Each of the lines below must be restated exactly.

Data extract:
Segment Open

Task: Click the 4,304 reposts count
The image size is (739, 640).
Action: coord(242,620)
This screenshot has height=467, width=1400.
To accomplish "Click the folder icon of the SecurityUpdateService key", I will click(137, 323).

Segment Closed

Task output:
Task: Click the 4,304 reposts count
The image size is (739, 640).
Action: coord(242,620)
This screenshot has height=467, width=1400.
To accomplish "Click the folder icon of the SecurityUpdateService key", I will click(137, 323).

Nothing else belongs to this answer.